Dec 14, 1999 05:30 AM
by Bart Lidofsky


ambain wrote:
> The logic of the classical theosophical argument as summarized in your
> post is that after a great many sequential lives on earth (acceptng
> linear time as a fact) everyone "evolves" and becomes a "better person."
> The human race has been around long enough now for us to take a
> reasonably objective look at this idea, and it doesn't figure.  In the
> main, human beings are much the same as they have ever been; only the
> technology has changed.  From the Israelite invasion of Canaan through
> the various genocides in history such as the holocaust, and more
> recently the Kosovars, the Kurds, and now the Chechens, human brutality
> is, if anything, worse.

	Except that the situation among the Kosovars, the Kurds, etc. are
currently exceptions rather than the rule, and what used to be the rule
makes the rest look tame by comparison.
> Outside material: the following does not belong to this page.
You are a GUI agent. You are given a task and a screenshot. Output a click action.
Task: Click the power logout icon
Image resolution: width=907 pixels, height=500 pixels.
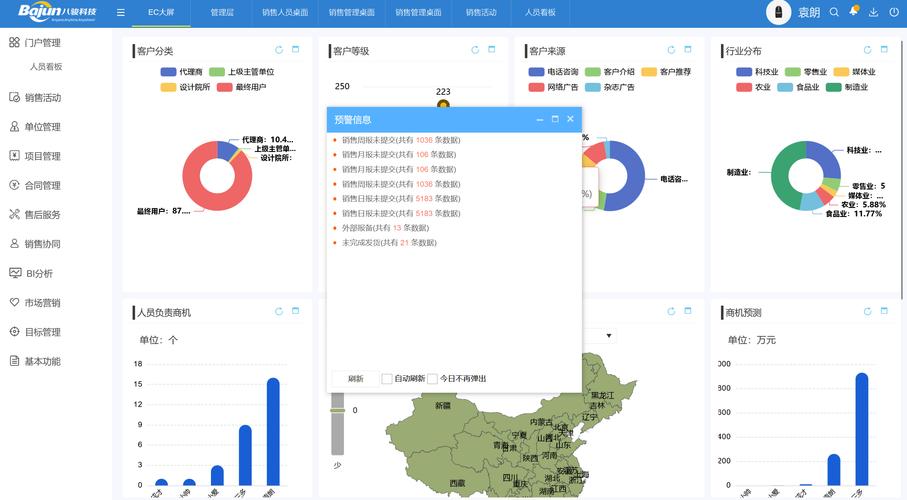point(893,12)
What has changed is our attitude
of what is acceptable, and, with the technology you mention, a greater
awareness of when something unacceptable is happening.

> And note - all this brutality, wherever it occurs, derives for the most
> part - if not all - from "religion" or "religious principles."  The TS
> motto, "There is no religion higher than Truth" doesn't really mean
> anything if we examine it seriously, for no one can define "Truth" as
> any kind of absolute.  One up for Pontius Pilate.

	But we can get closer and closer to the Truth. Tony Lysy showed a
wonderful quote from Isaac Asimov. I don't have it handy, but it says
essentially that a student went up to Asimov, and said that the people
who said the world was flat were wrong, and the people who said the
earth was a sphere were wrong, and, in the future, people will find out
that we were wrong, too. Asimov replied something on the close order of,
"Those who thought the world was flat were indeed wrong, as were those
who thought the world to be a sphere. But if you think those who thought
the world to be a sphere were as wrong as those who thought the world to
be flat, you are wronger than either of them."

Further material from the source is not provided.